• _EXERCISE DESCRIPTION_:
Repeat each entry exactly.

***

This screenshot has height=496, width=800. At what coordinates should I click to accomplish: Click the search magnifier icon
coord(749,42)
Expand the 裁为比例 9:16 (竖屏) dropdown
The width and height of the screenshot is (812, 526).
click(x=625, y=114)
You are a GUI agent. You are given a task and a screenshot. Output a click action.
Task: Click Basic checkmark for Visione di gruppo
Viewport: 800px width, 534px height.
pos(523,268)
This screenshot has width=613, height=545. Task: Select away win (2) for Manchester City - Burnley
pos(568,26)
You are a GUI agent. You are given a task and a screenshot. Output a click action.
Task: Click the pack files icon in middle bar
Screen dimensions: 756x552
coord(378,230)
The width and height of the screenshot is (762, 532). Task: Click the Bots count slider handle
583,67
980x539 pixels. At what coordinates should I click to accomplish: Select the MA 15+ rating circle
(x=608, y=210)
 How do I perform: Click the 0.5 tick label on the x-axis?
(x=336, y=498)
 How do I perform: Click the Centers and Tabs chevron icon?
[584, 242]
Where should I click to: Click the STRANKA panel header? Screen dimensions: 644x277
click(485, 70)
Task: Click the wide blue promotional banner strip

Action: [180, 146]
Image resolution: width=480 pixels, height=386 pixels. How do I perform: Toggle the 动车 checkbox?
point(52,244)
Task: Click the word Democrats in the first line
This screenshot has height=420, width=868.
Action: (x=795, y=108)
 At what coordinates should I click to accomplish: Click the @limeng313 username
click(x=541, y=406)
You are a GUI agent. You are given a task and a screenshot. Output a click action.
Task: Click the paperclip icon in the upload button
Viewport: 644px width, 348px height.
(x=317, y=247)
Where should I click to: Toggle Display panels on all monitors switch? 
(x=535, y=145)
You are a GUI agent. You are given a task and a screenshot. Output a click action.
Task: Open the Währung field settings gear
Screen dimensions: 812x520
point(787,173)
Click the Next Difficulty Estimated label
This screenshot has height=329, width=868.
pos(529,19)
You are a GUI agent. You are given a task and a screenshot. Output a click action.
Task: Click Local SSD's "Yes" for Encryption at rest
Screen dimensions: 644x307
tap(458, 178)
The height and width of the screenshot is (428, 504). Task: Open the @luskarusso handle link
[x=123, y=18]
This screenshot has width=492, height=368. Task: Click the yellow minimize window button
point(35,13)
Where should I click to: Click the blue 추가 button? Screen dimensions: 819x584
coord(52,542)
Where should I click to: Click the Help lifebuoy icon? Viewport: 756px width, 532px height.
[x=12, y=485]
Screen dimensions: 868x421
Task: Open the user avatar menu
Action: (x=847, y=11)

***

• _EXPECTED ANSWER_:
This screenshot has height=496, width=800. At what coordinates should I click to accomplish: Click the search magnifier icon
coord(749,42)
Expand the 裁为比例 9:16 (竖屏) dropdown
The width and height of the screenshot is (812, 526).
click(x=625, y=114)
You are a GUI agent. You are given a task and a screenshot. Output a click action.
Task: Click Basic checkmark for Visione di gruppo
Viewport: 800px width, 534px height.
pos(523,268)
This screenshot has width=613, height=545. Task: Select away win (2) for Manchester City - Burnley
pos(568,26)
You are a GUI agent. You are given a task and a screenshot. Output a click action.
Task: Click the pack files icon in middle bar
Screen dimensions: 756x552
coord(378,230)
The width and height of the screenshot is (762, 532). Task: Click the Bots count slider handle
583,67
980x539 pixels. At what coordinates should I click to accomplish: Select the MA 15+ rating circle
(x=608, y=210)
 How do I perform: Click the 0.5 tick label on the x-axis?
(x=336, y=498)
 How do I perform: Click the Centers and Tabs chevron icon?
[584, 242]
Where should I click to: Click the STRANKA panel header? Screen dimensions: 644x277
click(485, 70)
Task: Click the wide blue promotional banner strip

Action: [180, 146]
Image resolution: width=480 pixels, height=386 pixels. How do I perform: Toggle the 动车 checkbox?
point(52,244)
Task: Click the word Democrats in the first line
This screenshot has height=420, width=868.
Action: (x=795, y=108)
 At what coordinates should I click to accomplish: Click the @limeng313 username
click(x=541, y=406)
You are a GUI agent. You are given a task and a screenshot. Output a click action.
Task: Click the paperclip icon in the upload button
Viewport: 644px width, 348px height.
(x=317, y=247)
Where should I click to: Toggle Display panels on all monitors switch? 
(x=535, y=145)
You are a GUI agent. You are given a task and a screenshot. Output a click action.
Task: Open the Währung field settings gear
Screen dimensions: 812x520
point(787,173)
Click the Next Difficulty Estimated label
This screenshot has height=329, width=868.
pos(529,19)
You are a GUI agent. You are given a task and a screenshot. Output a click action.
Task: Click Local SSD's "Yes" for Encryption at rest
Screen dimensions: 644x307
tap(458, 178)
The height and width of the screenshot is (428, 504). Task: Open the @luskarusso handle link
[x=123, y=18]
This screenshot has width=492, height=368. Task: Click the yellow minimize window button
point(35,13)
Where should I click to: Click the blue 추가 button? Screen dimensions: 819x584
coord(52,542)
Where should I click to: Click the Help lifebuoy icon? Viewport: 756px width, 532px height.
[x=12, y=485]
Screen dimensions: 868x421
Task: Open the user avatar menu
Action: (x=847, y=11)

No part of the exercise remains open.